A SHORT BIO OR: The Usual Bland Generalities
Here's the "official" bio summary from the LMU School of Film & Television page:
Rodger Pardee received his M.A. in Film Production from the University of Southern California in 1981. Since then he has worked in the area of film sound in a number of capacities: production sound, re-recording mixing, and sound editing. Since 1986 he has specialized in sound effects editing and design for feature films. In 1988 he was invited to teach film sound as an adjunct at USC and did so on and off, schedule permitting, until 1997. In 1999 he became a visiting assistant professor in Recording Arts at LMU. He is a member of the Motion Picture Sound Editors and among his M.P.S.E. Golden Reel nominations are those for special sound effects recording for "To Live and Die in L.A.," "Waterworld" and "Men in Black," and sound effects editing for "X Files" and "Geronimo: An American Legend."
If you're the type of person who stays for a film's end credits, you may have glimpsed his name going by, "somewhere between the animal trainer and the Dolby consultant."
Naturally this leaves out anything truly interesting, and I'm not about to fill in the details for anyone who happens to be wandering through the world wide web.
But I can add this much:
I grew up in the suburbs of Omaha, Nebraska, where there was a decent ratio of trees to people. In those days my neighborhood was on the outskirts of town; you'd get in the car and drive five minutes and you were out alongside cornfields. (Try that today and you'd be looking at more suburbs and shopping centers.) Looking back, I'm fantastically grateful that I grew up in a place where there was a nearby creek I could fall into, a huge ropeswing from which I could make a Tarzan leap and break my leg, winter streets icy and deserted enough that I could sled down them at high speeds, and woods extensive enough that I could stagger through them and at least pretend to be lost. All that was wonderful, but what I really needed was a convenient ocean to indulge a growing fascination with scuba diving, and the nearest seawater was over a thousand miles away. But then, while I was in grade school, my family began to take Christmas vacations in Florida -- so for at least two weeks a year I could snorkel around a reef, crack open fallen coconuts, and try out awkward repartee with sunbathing girls.

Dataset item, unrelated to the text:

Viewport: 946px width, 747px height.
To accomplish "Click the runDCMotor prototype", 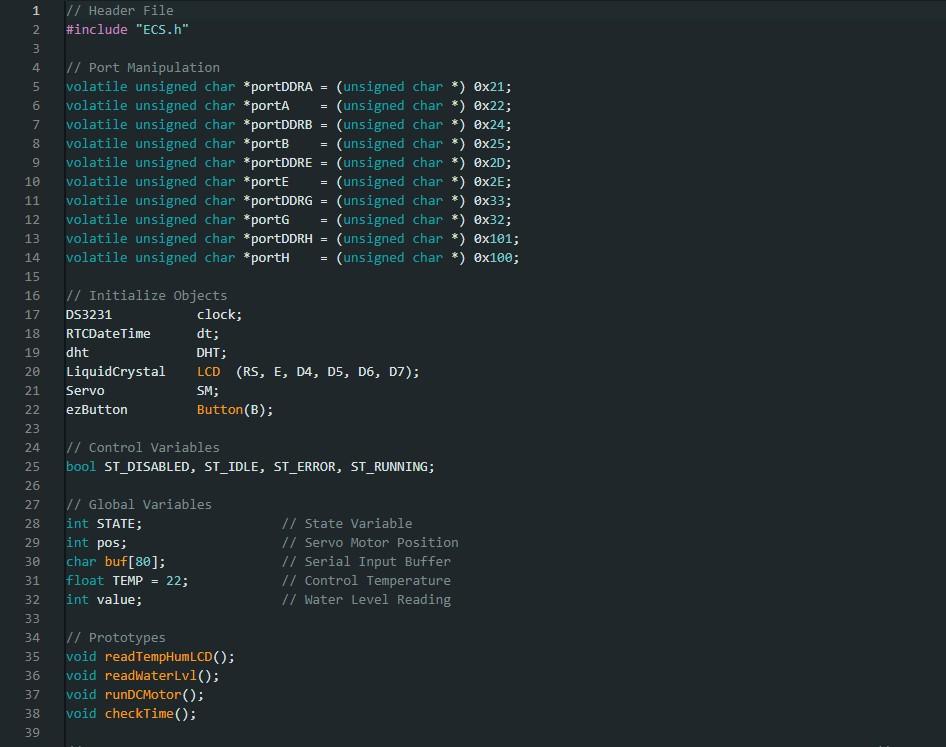I will pos(143,694).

This idyllic youth should have produced a well-adjusted responsible adult. Instead I ended up working in the movie business.
I suppose you could blame it on fiction, especially science fiction, specifically H.G. Wells. As a kid I read a lot, and I found the world of the imagination to be more interesting than my immediate surroundings. There's probably a good term for this condition, along with a list of symptoms to look for, and I should ask one of the professors over in the Psych Department about it sometime, but back then it simply meant that you were a daydreamer.
My childhood daydreams were given a powerful spin by a movie -- the 1960 version of H.G. Wells's "The Time Machine." In this film Rod Taylor plays a 19th century scientist alienated from his own time who zips into a future which at first appears to be a utopian paradise populated by blond, bland, dimwitted, but beautiful people -- a kind of 60's caricature of Southern California. The only one who seems to have a spark of curiosity about the Time Traveler is Weena, played by the lovely Yvette Mimieux. Eventually our protagonist learns that there is a dark underside to this seeming paradise and he manages to ignite a spark of rebellion in these passive and complacent people of the future.
This film made quite an impression on me at the age of six. I used to sit on the end of a swingset slide with a trash can lid propped behind me. That was the spinning disk on the Time Machine. I would have a brick in my lap, the kind with three holes in it. There would be twigs in those holes, and they were the levers of the machine.
I used to take all kinds of trips in that Time Machine. Most of them were more interesting than the idiot ways I have to kill time today.